## Task details
Copy out the records below exactly as they appear.
-- Data records follows --
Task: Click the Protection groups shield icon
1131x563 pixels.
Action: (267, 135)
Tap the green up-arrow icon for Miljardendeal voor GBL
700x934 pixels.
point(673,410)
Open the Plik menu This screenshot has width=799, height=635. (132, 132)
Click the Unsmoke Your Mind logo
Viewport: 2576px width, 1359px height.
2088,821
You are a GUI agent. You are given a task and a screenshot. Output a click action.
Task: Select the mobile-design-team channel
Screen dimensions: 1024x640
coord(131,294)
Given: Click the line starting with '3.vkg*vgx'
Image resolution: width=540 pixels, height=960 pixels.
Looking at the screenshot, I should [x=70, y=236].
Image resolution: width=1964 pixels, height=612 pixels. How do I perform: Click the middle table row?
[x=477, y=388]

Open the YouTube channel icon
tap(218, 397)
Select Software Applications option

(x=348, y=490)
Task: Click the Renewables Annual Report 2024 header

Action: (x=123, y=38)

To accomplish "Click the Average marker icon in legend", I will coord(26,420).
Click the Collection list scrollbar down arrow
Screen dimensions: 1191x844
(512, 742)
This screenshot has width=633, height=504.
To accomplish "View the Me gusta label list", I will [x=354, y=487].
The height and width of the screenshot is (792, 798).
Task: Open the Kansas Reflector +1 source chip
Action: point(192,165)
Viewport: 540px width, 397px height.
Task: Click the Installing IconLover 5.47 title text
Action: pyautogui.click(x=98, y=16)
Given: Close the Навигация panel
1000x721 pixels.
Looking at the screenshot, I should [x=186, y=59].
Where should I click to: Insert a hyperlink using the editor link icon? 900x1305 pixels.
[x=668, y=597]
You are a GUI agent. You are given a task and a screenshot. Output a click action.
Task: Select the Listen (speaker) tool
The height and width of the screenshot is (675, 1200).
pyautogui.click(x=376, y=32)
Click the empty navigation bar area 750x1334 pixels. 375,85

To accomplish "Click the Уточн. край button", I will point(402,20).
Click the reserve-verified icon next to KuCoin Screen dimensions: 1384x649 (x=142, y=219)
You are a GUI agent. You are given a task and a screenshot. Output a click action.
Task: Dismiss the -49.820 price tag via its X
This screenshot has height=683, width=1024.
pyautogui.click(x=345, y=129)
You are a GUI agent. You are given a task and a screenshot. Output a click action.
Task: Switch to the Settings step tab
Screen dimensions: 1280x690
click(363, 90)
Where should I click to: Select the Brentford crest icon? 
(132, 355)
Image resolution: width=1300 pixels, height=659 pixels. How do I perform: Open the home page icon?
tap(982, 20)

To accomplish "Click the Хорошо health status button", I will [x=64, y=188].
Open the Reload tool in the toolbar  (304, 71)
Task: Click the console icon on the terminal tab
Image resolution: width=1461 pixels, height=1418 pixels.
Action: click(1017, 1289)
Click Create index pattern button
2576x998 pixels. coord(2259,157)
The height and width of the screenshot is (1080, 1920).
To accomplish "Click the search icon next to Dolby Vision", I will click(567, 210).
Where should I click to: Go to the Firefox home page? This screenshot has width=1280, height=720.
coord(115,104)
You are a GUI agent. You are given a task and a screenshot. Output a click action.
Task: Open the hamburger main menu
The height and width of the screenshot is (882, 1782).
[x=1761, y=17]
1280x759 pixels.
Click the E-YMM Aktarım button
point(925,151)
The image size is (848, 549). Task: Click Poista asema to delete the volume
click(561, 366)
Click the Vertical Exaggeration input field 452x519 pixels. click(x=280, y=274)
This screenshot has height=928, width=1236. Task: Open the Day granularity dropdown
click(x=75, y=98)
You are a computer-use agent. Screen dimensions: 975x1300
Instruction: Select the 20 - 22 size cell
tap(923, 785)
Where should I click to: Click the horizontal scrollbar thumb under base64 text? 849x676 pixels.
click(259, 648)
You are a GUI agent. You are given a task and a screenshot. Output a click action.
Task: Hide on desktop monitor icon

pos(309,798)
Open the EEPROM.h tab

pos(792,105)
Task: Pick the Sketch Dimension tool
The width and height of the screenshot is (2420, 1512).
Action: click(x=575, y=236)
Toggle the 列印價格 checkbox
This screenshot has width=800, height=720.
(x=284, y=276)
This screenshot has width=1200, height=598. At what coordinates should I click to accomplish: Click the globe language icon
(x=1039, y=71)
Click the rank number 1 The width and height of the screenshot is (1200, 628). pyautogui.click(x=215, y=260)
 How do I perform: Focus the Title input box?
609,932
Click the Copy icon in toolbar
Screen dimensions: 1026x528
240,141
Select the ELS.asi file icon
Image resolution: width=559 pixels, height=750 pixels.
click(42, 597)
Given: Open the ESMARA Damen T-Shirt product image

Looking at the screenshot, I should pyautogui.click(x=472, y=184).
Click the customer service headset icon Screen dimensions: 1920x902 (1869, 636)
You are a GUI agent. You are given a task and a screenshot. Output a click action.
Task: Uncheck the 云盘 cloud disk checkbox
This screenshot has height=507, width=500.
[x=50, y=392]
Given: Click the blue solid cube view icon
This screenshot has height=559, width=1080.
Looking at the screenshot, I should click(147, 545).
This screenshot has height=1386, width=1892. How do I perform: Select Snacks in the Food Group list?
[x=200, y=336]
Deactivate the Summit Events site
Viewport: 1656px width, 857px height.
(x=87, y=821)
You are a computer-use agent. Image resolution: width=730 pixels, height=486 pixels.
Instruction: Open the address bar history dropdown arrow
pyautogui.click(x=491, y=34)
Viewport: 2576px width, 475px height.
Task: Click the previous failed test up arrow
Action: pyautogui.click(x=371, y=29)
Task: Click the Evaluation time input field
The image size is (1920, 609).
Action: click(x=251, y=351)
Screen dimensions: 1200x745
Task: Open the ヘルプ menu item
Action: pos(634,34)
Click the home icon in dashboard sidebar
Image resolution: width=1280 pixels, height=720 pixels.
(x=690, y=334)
-- Data records concluded --
## Result of the exercise
Task: Click the Protection groups shield icon
1131x563 pixels.
Action: (267, 135)
Tap the green up-arrow icon for Miljardendeal voor GBL
700x934 pixels.
point(673,410)
Open the Plik menu This screenshot has width=799, height=635. (132, 132)
Click the Unsmoke Your Mind logo
Viewport: 2576px width, 1359px height.
2088,821
You are a GUI agent. You are given a task and a screenshot. Output a click action.
Task: Select the mobile-design-team channel
Screen dimensions: 1024x640
coord(131,294)
Given: Click the line starting with '3.vkg*vgx'
Image resolution: width=540 pixels, height=960 pixels.
Looking at the screenshot, I should [x=70, y=236].
Image resolution: width=1964 pixels, height=612 pixels. How do I perform: Click the middle table row?
[x=477, y=388]

Open the YouTube channel icon
tap(218, 397)
Select Software Applications option

(x=348, y=490)
Task: Click the Renewables Annual Report 2024 header

Action: (x=123, y=38)

To accomplish "Click the Average marker icon in legend", I will coord(26,420).
Click the Collection list scrollbar down arrow
Screen dimensions: 1191x844
(512, 742)
This screenshot has width=633, height=504.
To accomplish "View the Me gusta label list", I will [x=354, y=487].
The height and width of the screenshot is (792, 798).
Task: Open the Kansas Reflector +1 source chip
Action: point(192,165)
Viewport: 540px width, 397px height.
Task: Click the Installing IconLover 5.47 title text
Action: pyautogui.click(x=98, y=16)
Given: Close the Навигация panel
1000x721 pixels.
Looking at the screenshot, I should [x=186, y=59].
Where should I click to: Insert a hyperlink using the editor link icon? 900x1305 pixels.
[x=668, y=597]
You are a GUI agent. You are given a task and a screenshot. Output a click action.
Task: Select the Listen (speaker) tool
The height and width of the screenshot is (675, 1200).
pyautogui.click(x=376, y=32)
Click the empty navigation bar area 750x1334 pixels. 375,85

To accomplish "Click the Уточн. край button", I will point(402,20).
Click the reserve-verified icon next to KuCoin Screen dimensions: 1384x649 (x=142, y=219)
You are a GUI agent. You are given a task and a screenshot. Output a click action.
Task: Dismiss the -49.820 price tag via its X
This screenshot has height=683, width=1024.
pyautogui.click(x=345, y=129)
You are a GUI agent. You are given a task and a screenshot. Output a click action.
Task: Switch to the Settings step tab
Screen dimensions: 1280x690
click(363, 90)
Where should I click to: Select the Brentford crest icon? 
(132, 355)
Image resolution: width=1300 pixels, height=659 pixels. How do I perform: Open the home page icon?
tap(982, 20)

To accomplish "Click the Хорошо health status button", I will [x=64, y=188].
Open the Reload tool in the toolbar  (304, 71)
Task: Click the console icon on the terminal tab
Image resolution: width=1461 pixels, height=1418 pixels.
Action: click(1017, 1289)
Click Create index pattern button
2576x998 pixels. coord(2259,157)
The height and width of the screenshot is (1080, 1920).
To accomplish "Click the search icon next to Dolby Vision", I will click(567, 210).
Where should I click to: Go to the Firefox home page? This screenshot has width=1280, height=720.
coord(115,104)
You are a GUI agent. You are given a task and a screenshot. Output a click action.
Task: Open the hamburger main menu
The height and width of the screenshot is (882, 1782).
[x=1761, y=17]
1280x759 pixels.
Click the E-YMM Aktarım button
point(925,151)
The image size is (848, 549). Task: Click Poista asema to delete the volume
click(561, 366)
Click the Vertical Exaggeration input field 452x519 pixels. click(x=280, y=274)
This screenshot has height=928, width=1236. Task: Open the Day granularity dropdown
click(x=75, y=98)
You are a computer-use agent. Screen dimensions: 975x1300
Instruction: Select the 20 - 22 size cell
tap(923, 785)
Where should I click to: Click the horizontal scrollbar thumb under base64 text? 849x676 pixels.
click(259, 648)
You are a GUI agent. You are given a task and a screenshot. Output a click action.
Task: Hide on desktop monitor icon

pos(309,798)
Open the EEPROM.h tab

pos(792,105)
Task: Pick the Sketch Dimension tool
The width and height of the screenshot is (2420, 1512).
Action: click(x=575, y=236)
Toggle the 列印價格 checkbox
This screenshot has width=800, height=720.
(x=284, y=276)
This screenshot has width=1200, height=598. At what coordinates should I click to accomplish: Click the globe language icon
(x=1039, y=71)
Click the rank number 1 The width and height of the screenshot is (1200, 628). pyautogui.click(x=215, y=260)
 How do I perform: Focus the Title input box?
609,932
Click the Copy icon in toolbar
Screen dimensions: 1026x528
240,141
Select the ELS.asi file icon
Image resolution: width=559 pixels, height=750 pixels.
click(42, 597)
Given: Open the ESMARA Damen T-Shirt product image

Looking at the screenshot, I should pyautogui.click(x=472, y=184).
Click the customer service headset icon Screen dimensions: 1920x902 (1869, 636)
You are a GUI agent. You are given a task and a screenshot. Output a click action.
Task: Uncheck the 云盘 cloud disk checkbox
This screenshot has height=507, width=500.
[x=50, y=392]
Given: Click the blue solid cube view icon
This screenshot has height=559, width=1080.
Looking at the screenshot, I should click(147, 545).
This screenshot has height=1386, width=1892. How do I perform: Select Snacks in the Food Group list?
[x=200, y=336]
Deactivate the Summit Events site
Viewport: 1656px width, 857px height.
(x=87, y=821)
You are a computer-use agent. Image resolution: width=730 pixels, height=486 pixels.
Instruction: Open the address bar history dropdown arrow
pyautogui.click(x=491, y=34)
Viewport: 2576px width, 475px height.
Task: Click the previous failed test up arrow
Action: pyautogui.click(x=371, y=29)
Task: Click the Evaluation time input field
The image size is (1920, 609).
Action: click(x=251, y=351)
Screen dimensions: 1200x745
Task: Open the ヘルプ menu item
Action: pos(634,34)
Click the home icon in dashboard sidebar
Image resolution: width=1280 pixels, height=720 pixels.
(x=690, y=334)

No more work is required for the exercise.